A self-reflective and carefully assembled collection, Sounding Grounds is shaped by various tensions that together construct an intricate picture of the poet’s sense of family and culture. These tensions appear in various elements of St Lucian daily life; consider, for example the strained relationship between the Christian faith and Obeah which is portrayed consistently throughout the collection. Such prominent duality in cultural identity, not only in religious matters, but also in the language of the St. Lucian people, is accentuated by the collection’s two-part structure. The first section“Interior”, which consists of thirty-two poems is slightly more focused on familial relationships, while the second section, “Coast”, is made up of fifteen poems in which Lucien deals with broader issues, such as the impact of tourism on his home island.
The majority of the poems in Sounding Ground are written in free verse and Lucien uses the natural rhythms of creole speech skilfully, in combination with an understated yet effective use of internal rhyme to give his work its own special musical quality. This quality is highlighted by his ample use of the French patois of the St. Lucian speech which adds considerable authenticity.

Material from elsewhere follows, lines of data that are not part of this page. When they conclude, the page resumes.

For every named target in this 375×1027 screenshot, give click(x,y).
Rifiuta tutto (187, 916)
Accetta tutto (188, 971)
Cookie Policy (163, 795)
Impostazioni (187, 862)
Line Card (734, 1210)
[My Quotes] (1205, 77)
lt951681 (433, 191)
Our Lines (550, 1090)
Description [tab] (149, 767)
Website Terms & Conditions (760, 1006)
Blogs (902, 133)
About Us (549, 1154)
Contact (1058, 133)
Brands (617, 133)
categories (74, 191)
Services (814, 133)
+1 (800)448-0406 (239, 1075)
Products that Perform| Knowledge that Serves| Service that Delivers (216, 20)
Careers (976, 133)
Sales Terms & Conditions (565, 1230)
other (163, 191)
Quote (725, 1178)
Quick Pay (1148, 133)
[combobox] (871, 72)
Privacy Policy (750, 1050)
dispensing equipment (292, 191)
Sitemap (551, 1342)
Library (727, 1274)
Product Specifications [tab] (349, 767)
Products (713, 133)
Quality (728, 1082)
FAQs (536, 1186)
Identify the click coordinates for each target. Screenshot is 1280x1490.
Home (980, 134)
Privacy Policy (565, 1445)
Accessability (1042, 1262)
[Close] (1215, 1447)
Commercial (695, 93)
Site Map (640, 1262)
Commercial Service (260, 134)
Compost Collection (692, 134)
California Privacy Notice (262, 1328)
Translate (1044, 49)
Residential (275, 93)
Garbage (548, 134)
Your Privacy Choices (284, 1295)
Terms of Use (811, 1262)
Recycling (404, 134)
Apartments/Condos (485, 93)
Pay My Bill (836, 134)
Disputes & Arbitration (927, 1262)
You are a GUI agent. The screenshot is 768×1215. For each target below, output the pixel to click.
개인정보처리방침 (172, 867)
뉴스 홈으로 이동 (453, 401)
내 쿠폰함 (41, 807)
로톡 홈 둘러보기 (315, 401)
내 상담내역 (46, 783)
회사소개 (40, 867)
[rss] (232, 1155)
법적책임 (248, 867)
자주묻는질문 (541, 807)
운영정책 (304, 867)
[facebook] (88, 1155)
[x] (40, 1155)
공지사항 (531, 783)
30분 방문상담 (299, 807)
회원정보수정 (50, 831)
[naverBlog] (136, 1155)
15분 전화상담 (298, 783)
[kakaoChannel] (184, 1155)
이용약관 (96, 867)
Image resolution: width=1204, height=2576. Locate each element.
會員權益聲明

To aid the reader, Lucien includes a glossary of dialectal words at the back of his book, and although this addition proves useful, the page numbers listed there are not always correct, a discrepancy that can be momentarily disconcerting.
His use of alliteration, sibilance and assonance is also expertly yet unostentatiously scattered throughout his work to varying effect. A playful example of this can be found in “Reduit Beach” when the sibilance in his lines,
sellin’ seashell chains by the seashell shore,
listenin’ to the loud whispers
recalls the well-known children’s tongue twister.
Although the majority of his poems are not separated into stanzas, Lucien deliberately takes advantage of the physical appearance of his words, often experimenting with his layout. In “A Picture”, he increases the letter spacing in the final word, “‘W h a’ p p e n?’” to add force to the image of a person’s:
[…] nose spread out
on his face […]
More impressive yet is the way in which, with the change in layout at the centre of his poem “The Last Sign of the Cross”, Lucien captures the movement of the gesture associated with the words used in his poem’s shape:
baptized in the name of
of the son
who is seated at the right hand.
Thanks to his rich variety of tone and voice, Lucien maintains his reader’s attention throughout Sounding Grounds, and is able to tackle many significant themes without alienating his readership. As well as communicating a sense of intimacy, his literary portraits of family members work well, linking in to the greater themes of community and ancestry, and successfully portraying both the importance of familial roots and the tension between tradition and modernity. As a debut collection, Sounding Grounds is an insightful and engaging book which demands repeated readings, especially if one wishes to fully appreciate its many nuances and strong imagery.